__Requirement__.
Copy the data. Keep every character as given.

[Stored data entries]
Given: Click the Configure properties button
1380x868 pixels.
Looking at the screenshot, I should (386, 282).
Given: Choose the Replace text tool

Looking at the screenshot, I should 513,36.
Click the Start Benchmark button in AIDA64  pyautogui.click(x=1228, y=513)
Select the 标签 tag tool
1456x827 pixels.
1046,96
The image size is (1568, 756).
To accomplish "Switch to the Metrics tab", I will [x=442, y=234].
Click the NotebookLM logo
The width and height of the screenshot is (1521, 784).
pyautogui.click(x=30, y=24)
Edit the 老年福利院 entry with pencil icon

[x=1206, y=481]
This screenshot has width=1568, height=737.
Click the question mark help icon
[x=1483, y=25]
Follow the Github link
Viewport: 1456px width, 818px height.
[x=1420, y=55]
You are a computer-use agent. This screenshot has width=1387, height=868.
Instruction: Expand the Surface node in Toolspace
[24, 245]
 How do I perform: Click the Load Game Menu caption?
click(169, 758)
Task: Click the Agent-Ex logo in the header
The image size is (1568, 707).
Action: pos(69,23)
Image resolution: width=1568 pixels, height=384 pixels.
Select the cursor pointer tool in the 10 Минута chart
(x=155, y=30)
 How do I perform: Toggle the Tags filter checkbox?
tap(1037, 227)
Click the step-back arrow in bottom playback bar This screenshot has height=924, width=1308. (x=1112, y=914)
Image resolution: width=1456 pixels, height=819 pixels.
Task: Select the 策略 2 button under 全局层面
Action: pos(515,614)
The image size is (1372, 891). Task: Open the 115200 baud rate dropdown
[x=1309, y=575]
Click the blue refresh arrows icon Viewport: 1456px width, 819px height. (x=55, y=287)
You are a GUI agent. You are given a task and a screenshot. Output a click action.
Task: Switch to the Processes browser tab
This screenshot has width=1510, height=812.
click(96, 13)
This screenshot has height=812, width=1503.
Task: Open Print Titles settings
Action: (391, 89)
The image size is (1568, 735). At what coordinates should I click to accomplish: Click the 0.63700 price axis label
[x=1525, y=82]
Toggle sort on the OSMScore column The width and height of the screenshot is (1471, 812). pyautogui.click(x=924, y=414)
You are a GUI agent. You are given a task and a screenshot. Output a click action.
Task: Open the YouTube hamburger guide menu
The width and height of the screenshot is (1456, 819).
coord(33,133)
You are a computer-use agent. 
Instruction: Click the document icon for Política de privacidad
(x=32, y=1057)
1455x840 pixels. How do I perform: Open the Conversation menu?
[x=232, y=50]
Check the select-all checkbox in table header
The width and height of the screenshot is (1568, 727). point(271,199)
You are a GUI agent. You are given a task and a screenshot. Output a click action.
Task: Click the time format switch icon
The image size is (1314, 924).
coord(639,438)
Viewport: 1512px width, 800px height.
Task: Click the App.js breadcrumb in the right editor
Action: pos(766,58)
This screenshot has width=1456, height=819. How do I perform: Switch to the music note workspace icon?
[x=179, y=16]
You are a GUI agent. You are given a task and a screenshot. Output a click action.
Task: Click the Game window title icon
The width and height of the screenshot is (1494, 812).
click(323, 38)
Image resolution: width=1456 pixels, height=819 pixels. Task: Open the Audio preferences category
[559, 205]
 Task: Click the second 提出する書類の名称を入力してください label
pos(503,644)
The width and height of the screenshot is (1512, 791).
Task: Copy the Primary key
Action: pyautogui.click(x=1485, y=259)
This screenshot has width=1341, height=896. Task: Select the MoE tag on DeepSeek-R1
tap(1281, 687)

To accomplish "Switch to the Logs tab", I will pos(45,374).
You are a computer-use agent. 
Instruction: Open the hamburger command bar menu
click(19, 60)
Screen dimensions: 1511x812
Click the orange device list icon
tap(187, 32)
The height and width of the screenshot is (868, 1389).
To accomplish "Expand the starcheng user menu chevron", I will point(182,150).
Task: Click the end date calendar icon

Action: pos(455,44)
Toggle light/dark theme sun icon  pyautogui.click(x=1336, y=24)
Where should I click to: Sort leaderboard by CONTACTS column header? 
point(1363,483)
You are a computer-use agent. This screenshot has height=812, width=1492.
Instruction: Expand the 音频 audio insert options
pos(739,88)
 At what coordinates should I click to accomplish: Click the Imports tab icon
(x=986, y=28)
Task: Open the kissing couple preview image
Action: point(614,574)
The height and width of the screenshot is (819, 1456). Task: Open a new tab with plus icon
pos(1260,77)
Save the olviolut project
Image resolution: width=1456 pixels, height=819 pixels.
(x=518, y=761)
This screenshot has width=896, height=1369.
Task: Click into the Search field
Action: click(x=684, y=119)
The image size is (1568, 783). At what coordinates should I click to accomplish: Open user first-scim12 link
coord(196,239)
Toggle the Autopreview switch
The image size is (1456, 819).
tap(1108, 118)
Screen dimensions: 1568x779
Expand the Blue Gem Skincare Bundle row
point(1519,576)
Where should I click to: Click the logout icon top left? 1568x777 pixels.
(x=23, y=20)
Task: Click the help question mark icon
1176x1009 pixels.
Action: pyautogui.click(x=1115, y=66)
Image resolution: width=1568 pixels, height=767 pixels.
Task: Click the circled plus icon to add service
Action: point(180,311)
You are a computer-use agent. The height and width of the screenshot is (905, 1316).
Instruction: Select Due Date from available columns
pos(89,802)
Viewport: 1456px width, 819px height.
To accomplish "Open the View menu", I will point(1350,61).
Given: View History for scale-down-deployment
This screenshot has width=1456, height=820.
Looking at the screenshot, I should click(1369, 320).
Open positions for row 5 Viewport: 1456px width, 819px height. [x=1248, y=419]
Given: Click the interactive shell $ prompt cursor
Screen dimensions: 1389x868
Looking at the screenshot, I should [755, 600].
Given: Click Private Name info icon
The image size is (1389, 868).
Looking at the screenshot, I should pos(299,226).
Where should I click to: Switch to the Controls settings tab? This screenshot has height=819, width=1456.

__Exercise answer__.
Given: Click the Configure properties button
1380x868 pixels.
Looking at the screenshot, I should (386, 282).
Given: Choose the Replace text tool

Looking at the screenshot, I should 513,36.
Click the Start Benchmark button in AIDA64  pyautogui.click(x=1228, y=513)
Select the 标签 tag tool
1456x827 pixels.
1046,96
The image size is (1568, 756).
To accomplish "Switch to the Metrics tab", I will [x=442, y=234].
Click the NotebookLM logo
The width and height of the screenshot is (1521, 784).
pyautogui.click(x=30, y=24)
Edit the 老年福利院 entry with pencil icon

[x=1206, y=481]
This screenshot has width=1568, height=737.
Click the question mark help icon
[x=1483, y=25]
Follow the Github link
Viewport: 1456px width, 818px height.
[x=1420, y=55]
You are a computer-use agent. This screenshot has width=1387, height=868.
Instruction: Expand the Surface node in Toolspace
[24, 245]
 How do I perform: Click the Load Game Menu caption?
click(169, 758)
Task: Click the Agent-Ex logo in the header
The image size is (1568, 707).
Action: pos(69,23)
Image resolution: width=1568 pixels, height=384 pixels.
Select the cursor pointer tool in the 10 Минута chart
(x=155, y=30)
 How do I perform: Toggle the Tags filter checkbox?
tap(1037, 227)
Click the step-back arrow in bottom playback bar This screenshot has height=924, width=1308. (x=1112, y=914)
Image resolution: width=1456 pixels, height=819 pixels.
Task: Select the 策略 2 button under 全局层面
Action: pos(515,614)
The image size is (1372, 891). Task: Open the 115200 baud rate dropdown
[x=1309, y=575]
Click the blue refresh arrows icon Viewport: 1456px width, 819px height. (x=55, y=287)
You are a GUI agent. You are given a task and a screenshot. Output a click action.
Task: Switch to the Processes browser tab
This screenshot has width=1510, height=812.
click(96, 13)
This screenshot has height=812, width=1503.
Task: Open Print Titles settings
Action: (391, 89)
The image size is (1568, 735). At what coordinates should I click to accomplish: Click the 0.63700 price axis label
[x=1525, y=82]
Toggle sort on the OSMScore column The width and height of the screenshot is (1471, 812). pyautogui.click(x=924, y=414)
You are a GUI agent. You are given a task and a screenshot. Output a click action.
Task: Open the YouTube hamburger guide menu
The width and height of the screenshot is (1456, 819).
coord(33,133)
You are a computer-use agent. 
Instruction: Click the document icon for Política de privacidad
(x=32, y=1057)
1455x840 pixels. How do I perform: Open the Conversation menu?
[x=232, y=50]
Check the select-all checkbox in table header
The width and height of the screenshot is (1568, 727). point(271,199)
You are a GUI agent. You are given a task and a screenshot. Output a click action.
Task: Click the time format switch icon
The image size is (1314, 924).
coord(639,438)
Viewport: 1512px width, 800px height.
Task: Click the App.js breadcrumb in the right editor
Action: pos(766,58)
This screenshot has width=1456, height=819. How do I perform: Switch to the music note workspace icon?
[x=179, y=16]
You are a GUI agent. You are given a task and a screenshot. Output a click action.
Task: Click the Game window title icon
The width and height of the screenshot is (1494, 812).
click(323, 38)
Image resolution: width=1456 pixels, height=819 pixels. Task: Open the Audio preferences category
[559, 205]
 Task: Click the second 提出する書類の名称を入力してください label
pos(503,644)
The width and height of the screenshot is (1512, 791).
Task: Copy the Primary key
Action: pyautogui.click(x=1485, y=259)
This screenshot has width=1341, height=896. Task: Select the MoE tag on DeepSeek-R1
tap(1281, 687)

To accomplish "Switch to the Logs tab", I will pos(45,374).
You are a computer-use agent. 
Instruction: Open the hamburger command bar menu
click(19, 60)
Screen dimensions: 1511x812
Click the orange device list icon
tap(187, 32)
The height and width of the screenshot is (868, 1389).
To accomplish "Expand the starcheng user menu chevron", I will point(182,150).
Task: Click the end date calendar icon

Action: pos(455,44)
Toggle light/dark theme sun icon  pyautogui.click(x=1336, y=24)
Where should I click to: Sort leaderboard by CONTACTS column header? 
point(1363,483)
You are a computer-use agent. This screenshot has height=812, width=1492.
Instruction: Expand the 音频 audio insert options
pos(739,88)
 At what coordinates should I click to accomplish: Click the Imports tab icon
(x=986, y=28)
Task: Open the kissing couple preview image
Action: point(614,574)
The height and width of the screenshot is (819, 1456). Task: Open a new tab with plus icon
pos(1260,77)
Save the olviolut project
Image resolution: width=1456 pixels, height=819 pixels.
(x=518, y=761)
This screenshot has width=896, height=1369.
Task: Click into the Search field
Action: click(x=684, y=119)
The image size is (1568, 783). At what coordinates should I click to accomplish: Open user first-scim12 link
coord(196,239)
Toggle the Autopreview switch
The image size is (1456, 819).
tap(1108, 118)
Screen dimensions: 1568x779
Expand the Blue Gem Skincare Bundle row
point(1519,576)
Where should I click to: Click the logout icon top left? 1568x777 pixels.
(x=23, y=20)
Task: Click the help question mark icon
1176x1009 pixels.
Action: pyautogui.click(x=1115, y=66)
Image resolution: width=1568 pixels, height=767 pixels.
Task: Click the circled plus icon to add service
Action: point(180,311)
You are a computer-use agent. The height and width of the screenshot is (905, 1316).
Instruction: Select Due Date from available columns
pos(89,802)
Viewport: 1456px width, 819px height.
To accomplish "Open the View menu", I will point(1350,61).
Given: View History for scale-down-deployment
This screenshot has width=1456, height=820.
Looking at the screenshot, I should click(1369, 320).
Open positions for row 5 Viewport: 1456px width, 819px height. [x=1248, y=419]
Given: Click the interactive shell $ prompt cursor
Screen dimensions: 1389x868
Looking at the screenshot, I should [755, 600].
Given: Click Private Name info icon
The image size is (1389, 868).
Looking at the screenshot, I should pos(299,226).
Where should I click to: Switch to the Controls settings tab? This screenshot has height=819, width=1456.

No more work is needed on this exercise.